EXTRACT PROVIDED ->
# Rendered Leaf Lard



## NyGoatMom (Jan 26, 2013)

I rendered my first batch of leaf lard today. I know it is good for soap,pastries and frying, but what else can it be used for?

I melted it down in my crockpot, I have gotten 2 pints so far and there is more in there to melt. This is from the pasture raised pig we bought last year. I was doing some reading and , as usual, there is conflicting info on how healthy it is. I would tend to think it has to be better than man made stuff :shrug:

What are your thoughts?


----------



## NubianFan (Jun 3, 2013)

I have never heard of leaf lard. I have heard of lard. Is it from a certain part of the pig or something that makes it "leaf"?


----------



## NyGoatMom (Jan 26, 2013)

Yes, as far as I know it is the most desired lard...it is from around the kidneys.


----------



## Chadwick (Jan 24, 2014)

I learn so much stuff here, you guys are geniuses!


----------



## NubianFan (Jun 3, 2013)

:think: interesting,... very interesting


----------



## NyGoatMom (Jan 26, 2013)

It is cooling in the jars right now and I will store mine in the freezer. It is good for a year that way....hoping it will be a butter replacement for cooking some things so I can buy less butter.


----------



## NubianFan (Jun 3, 2013)

lard cooks things crispy and tasty and makes good biscuits. I can't speak to the healthy ness of it. I think as long as it is in moderation like anything it should be fine.

JOB 1 ->
Copy out the records from the line containing "What are the" through the line containing "The image size is (772, 613).", including both of those lines.
The forum thread and the records have nothing to do with each other.

Collection entries ->
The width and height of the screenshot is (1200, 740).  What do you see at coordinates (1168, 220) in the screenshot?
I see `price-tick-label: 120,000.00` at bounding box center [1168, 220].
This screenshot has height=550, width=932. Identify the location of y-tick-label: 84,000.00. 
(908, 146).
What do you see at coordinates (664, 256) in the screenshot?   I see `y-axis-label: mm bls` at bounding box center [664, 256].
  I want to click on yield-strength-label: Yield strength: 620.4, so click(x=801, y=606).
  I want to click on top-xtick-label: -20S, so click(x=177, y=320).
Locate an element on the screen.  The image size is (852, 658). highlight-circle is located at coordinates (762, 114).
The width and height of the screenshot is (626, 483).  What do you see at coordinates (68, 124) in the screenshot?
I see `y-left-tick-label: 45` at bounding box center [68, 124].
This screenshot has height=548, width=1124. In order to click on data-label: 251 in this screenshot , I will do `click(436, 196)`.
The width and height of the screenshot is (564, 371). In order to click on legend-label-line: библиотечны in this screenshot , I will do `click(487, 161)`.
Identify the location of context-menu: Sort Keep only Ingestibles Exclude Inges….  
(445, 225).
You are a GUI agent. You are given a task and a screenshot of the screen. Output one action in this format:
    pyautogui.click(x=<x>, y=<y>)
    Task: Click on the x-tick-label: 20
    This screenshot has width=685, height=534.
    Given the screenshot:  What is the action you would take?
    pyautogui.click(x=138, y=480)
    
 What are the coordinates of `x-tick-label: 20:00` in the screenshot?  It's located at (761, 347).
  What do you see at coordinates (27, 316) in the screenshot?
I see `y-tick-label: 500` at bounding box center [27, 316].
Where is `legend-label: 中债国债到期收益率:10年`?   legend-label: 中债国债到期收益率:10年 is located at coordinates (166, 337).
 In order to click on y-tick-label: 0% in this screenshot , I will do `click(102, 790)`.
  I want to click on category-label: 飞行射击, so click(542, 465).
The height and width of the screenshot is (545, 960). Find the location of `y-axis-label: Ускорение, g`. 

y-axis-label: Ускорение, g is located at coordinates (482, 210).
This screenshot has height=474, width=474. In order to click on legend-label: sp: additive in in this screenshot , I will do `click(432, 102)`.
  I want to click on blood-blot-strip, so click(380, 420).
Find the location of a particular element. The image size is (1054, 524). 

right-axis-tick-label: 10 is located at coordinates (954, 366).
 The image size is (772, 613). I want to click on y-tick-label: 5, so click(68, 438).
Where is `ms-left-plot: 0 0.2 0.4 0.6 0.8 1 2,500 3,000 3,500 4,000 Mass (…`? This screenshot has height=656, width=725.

JOB 2 ->
List the usernames of everyone who posted in the leaf lard thread.

TASK RESULT 1 ->
 What are the coordinates of `x-tick-label: 20:00` in the screenshot?  It's located at (761, 347).
  What do you see at coordinates (27, 316) in the screenshot?
I see `y-tick-label: 500` at bounding box center [27, 316].
Where is `legend-label: 中债国债到期收益率:10年`?   legend-label: 中债国债到期收益率:10年 is located at coordinates (166, 337).
 In order to click on y-tick-label: 0% in this screenshot , I will do `click(102, 790)`.
  I want to click on category-label: 飞行射击, so click(542, 465).
The height and width of the screenshot is (545, 960). Find the location of `y-axis-label: Ускорение, g`. 

y-axis-label: Ускорение, g is located at coordinates (482, 210).
This screenshot has height=474, width=474. In order to click on legend-label: sp: additive in in this screenshot , I will do `click(432, 102)`.
  I want to click on blood-blot-strip, so click(380, 420).
Find the location of a particular element. The image size is (1054, 524). 

right-axis-tick-label: 10 is located at coordinates (954, 366).
 The image size is (772, 613). I want to click on y-tick-label: 5, so click(68, 438).

TASK RESULT 2 ->
NyGoatMom, NubianFan, Chadwick